• TASK DESCRIPTION: Find every line in the records that holds the string "computer". Copy each one.

• SUPPLIED DATA:
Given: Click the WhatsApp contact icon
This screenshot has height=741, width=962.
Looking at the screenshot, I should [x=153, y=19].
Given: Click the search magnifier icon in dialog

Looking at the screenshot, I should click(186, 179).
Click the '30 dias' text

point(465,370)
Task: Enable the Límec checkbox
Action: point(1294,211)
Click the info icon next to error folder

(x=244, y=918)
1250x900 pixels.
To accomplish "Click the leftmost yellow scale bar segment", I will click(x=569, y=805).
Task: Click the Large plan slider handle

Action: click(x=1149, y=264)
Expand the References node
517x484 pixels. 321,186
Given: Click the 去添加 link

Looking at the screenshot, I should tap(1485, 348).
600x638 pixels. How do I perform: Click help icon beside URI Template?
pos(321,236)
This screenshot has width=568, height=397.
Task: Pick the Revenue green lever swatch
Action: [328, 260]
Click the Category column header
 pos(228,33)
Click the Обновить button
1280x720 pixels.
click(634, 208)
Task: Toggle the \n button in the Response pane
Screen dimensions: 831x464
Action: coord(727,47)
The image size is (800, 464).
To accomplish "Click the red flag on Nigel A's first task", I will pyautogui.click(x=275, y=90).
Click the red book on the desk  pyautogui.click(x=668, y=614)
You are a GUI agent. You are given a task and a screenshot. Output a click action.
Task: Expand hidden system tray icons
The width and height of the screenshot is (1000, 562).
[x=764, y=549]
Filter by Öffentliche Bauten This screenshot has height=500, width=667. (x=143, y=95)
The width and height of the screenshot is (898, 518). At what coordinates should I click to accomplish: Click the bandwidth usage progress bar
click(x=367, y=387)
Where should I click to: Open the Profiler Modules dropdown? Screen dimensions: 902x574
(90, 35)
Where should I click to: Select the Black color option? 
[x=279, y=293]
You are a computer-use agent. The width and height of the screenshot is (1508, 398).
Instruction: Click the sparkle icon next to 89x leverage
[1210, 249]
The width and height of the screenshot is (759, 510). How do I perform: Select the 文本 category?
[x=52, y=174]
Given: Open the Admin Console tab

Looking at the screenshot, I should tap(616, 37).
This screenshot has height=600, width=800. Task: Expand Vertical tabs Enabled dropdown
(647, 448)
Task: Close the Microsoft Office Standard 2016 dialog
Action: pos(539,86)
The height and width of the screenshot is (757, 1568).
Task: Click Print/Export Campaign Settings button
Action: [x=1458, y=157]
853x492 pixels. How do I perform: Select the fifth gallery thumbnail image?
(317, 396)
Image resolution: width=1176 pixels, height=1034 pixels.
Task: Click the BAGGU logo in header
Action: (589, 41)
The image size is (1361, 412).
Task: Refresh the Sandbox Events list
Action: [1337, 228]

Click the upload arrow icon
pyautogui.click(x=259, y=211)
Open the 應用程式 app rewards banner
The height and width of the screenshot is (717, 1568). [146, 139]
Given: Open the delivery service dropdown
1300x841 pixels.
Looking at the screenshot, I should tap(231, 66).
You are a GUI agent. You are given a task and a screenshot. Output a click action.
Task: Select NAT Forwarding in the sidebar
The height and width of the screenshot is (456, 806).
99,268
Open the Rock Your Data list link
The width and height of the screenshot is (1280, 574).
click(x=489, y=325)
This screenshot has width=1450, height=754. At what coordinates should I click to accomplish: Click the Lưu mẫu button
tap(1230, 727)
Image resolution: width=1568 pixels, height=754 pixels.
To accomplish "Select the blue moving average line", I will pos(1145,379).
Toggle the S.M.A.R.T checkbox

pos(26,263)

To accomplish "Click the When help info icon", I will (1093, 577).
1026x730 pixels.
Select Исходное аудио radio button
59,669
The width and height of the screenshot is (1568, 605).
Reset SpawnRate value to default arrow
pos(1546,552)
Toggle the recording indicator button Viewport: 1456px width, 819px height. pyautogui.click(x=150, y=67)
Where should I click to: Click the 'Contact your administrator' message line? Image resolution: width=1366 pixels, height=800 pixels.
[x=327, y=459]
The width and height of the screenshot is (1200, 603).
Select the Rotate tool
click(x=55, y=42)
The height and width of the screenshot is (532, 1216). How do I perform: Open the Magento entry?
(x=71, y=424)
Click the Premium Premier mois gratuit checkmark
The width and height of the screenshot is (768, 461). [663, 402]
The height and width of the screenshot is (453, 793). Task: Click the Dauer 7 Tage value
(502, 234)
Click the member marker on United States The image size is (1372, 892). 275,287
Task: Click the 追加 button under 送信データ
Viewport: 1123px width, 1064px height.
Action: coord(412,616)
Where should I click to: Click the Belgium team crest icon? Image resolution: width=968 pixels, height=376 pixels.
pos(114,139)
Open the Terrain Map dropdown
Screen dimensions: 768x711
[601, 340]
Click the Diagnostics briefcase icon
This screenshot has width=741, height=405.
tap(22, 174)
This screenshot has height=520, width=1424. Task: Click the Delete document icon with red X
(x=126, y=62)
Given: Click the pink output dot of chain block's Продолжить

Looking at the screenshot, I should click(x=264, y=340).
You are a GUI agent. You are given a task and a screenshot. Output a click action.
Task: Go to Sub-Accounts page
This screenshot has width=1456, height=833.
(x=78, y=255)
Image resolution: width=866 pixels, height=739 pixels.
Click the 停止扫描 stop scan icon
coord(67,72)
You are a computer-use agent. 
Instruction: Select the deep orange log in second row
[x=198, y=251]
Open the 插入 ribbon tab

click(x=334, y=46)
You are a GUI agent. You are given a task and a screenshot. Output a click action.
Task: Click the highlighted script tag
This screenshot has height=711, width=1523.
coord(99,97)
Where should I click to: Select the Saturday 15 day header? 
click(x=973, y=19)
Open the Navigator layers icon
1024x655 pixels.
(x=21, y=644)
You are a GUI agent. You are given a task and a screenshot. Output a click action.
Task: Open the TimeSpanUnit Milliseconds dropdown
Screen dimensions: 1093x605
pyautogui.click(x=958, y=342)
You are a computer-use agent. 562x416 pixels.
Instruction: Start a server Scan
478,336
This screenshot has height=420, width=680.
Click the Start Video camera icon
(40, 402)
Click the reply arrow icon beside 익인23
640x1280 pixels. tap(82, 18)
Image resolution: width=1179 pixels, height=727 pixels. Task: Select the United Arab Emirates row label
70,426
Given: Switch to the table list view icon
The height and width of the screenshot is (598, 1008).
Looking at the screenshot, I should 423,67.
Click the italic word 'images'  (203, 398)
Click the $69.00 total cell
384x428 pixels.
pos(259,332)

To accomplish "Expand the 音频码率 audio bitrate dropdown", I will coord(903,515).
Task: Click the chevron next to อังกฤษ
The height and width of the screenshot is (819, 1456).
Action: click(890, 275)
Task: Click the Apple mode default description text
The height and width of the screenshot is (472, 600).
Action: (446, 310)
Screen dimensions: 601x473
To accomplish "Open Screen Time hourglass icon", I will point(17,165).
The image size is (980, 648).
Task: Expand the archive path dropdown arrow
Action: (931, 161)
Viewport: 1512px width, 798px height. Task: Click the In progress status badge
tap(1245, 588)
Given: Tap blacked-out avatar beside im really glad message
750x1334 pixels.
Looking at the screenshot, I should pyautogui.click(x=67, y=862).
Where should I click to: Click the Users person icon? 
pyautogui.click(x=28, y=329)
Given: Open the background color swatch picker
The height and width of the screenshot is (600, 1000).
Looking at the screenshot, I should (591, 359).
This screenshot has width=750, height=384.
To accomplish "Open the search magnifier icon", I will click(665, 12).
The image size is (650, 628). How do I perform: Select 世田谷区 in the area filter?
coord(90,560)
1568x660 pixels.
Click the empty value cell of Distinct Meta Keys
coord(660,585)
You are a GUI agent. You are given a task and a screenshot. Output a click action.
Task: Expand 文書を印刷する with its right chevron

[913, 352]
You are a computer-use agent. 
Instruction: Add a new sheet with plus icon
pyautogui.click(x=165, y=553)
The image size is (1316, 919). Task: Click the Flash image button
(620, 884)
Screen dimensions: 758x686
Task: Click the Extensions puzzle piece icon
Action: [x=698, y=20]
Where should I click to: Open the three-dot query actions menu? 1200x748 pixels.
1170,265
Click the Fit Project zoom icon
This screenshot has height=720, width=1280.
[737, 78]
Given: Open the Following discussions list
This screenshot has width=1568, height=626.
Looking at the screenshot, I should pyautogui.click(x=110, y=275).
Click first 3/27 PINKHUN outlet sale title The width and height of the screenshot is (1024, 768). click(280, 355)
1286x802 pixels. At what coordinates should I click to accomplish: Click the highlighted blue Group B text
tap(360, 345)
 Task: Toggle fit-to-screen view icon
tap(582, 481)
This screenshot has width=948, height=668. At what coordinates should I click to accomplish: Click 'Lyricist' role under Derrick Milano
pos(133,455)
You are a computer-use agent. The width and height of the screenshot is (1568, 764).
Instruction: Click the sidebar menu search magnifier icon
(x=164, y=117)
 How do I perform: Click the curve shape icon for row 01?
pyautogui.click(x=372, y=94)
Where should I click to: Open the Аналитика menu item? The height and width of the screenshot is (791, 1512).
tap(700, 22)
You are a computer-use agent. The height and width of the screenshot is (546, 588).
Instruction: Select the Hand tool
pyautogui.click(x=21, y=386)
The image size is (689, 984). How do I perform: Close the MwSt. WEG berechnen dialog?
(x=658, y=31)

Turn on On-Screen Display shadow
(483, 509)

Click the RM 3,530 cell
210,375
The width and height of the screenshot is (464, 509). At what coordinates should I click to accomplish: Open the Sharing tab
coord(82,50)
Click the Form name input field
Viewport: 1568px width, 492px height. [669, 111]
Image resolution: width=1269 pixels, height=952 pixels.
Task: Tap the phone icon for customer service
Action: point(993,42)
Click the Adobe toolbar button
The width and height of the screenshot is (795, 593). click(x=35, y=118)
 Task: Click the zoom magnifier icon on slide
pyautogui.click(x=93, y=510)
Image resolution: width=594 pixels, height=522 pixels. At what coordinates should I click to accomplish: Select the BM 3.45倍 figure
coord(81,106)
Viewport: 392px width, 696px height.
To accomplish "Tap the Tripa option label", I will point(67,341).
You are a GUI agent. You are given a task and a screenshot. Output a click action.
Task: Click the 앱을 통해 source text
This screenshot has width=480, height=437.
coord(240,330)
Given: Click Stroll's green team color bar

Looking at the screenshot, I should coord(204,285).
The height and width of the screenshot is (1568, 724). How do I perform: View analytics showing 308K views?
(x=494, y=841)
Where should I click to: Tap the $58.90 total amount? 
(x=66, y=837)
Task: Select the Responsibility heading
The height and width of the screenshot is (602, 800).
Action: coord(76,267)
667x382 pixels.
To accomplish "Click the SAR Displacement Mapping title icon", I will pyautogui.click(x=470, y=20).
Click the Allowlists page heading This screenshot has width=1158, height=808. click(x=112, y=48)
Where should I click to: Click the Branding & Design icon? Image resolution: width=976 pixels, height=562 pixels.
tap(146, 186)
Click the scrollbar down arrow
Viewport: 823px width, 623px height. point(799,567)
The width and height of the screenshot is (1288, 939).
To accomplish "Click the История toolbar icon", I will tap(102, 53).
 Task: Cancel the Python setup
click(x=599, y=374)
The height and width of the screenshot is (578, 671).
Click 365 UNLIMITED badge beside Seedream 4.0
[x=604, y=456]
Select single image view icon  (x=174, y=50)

• RESULT OF THIS EXERCISE:
You are a computer-use agent. The width and height of the screenshot is (1508, 398).
You are a computer-use agent. 
You are a computer-use agent. 562x416 pixels.
You are a computer-use agent. 
You are a computer-use agent. The width and height of the screenshot is (1568, 764).
You are a computer-use agent. The height and width of the screenshot is (546, 588).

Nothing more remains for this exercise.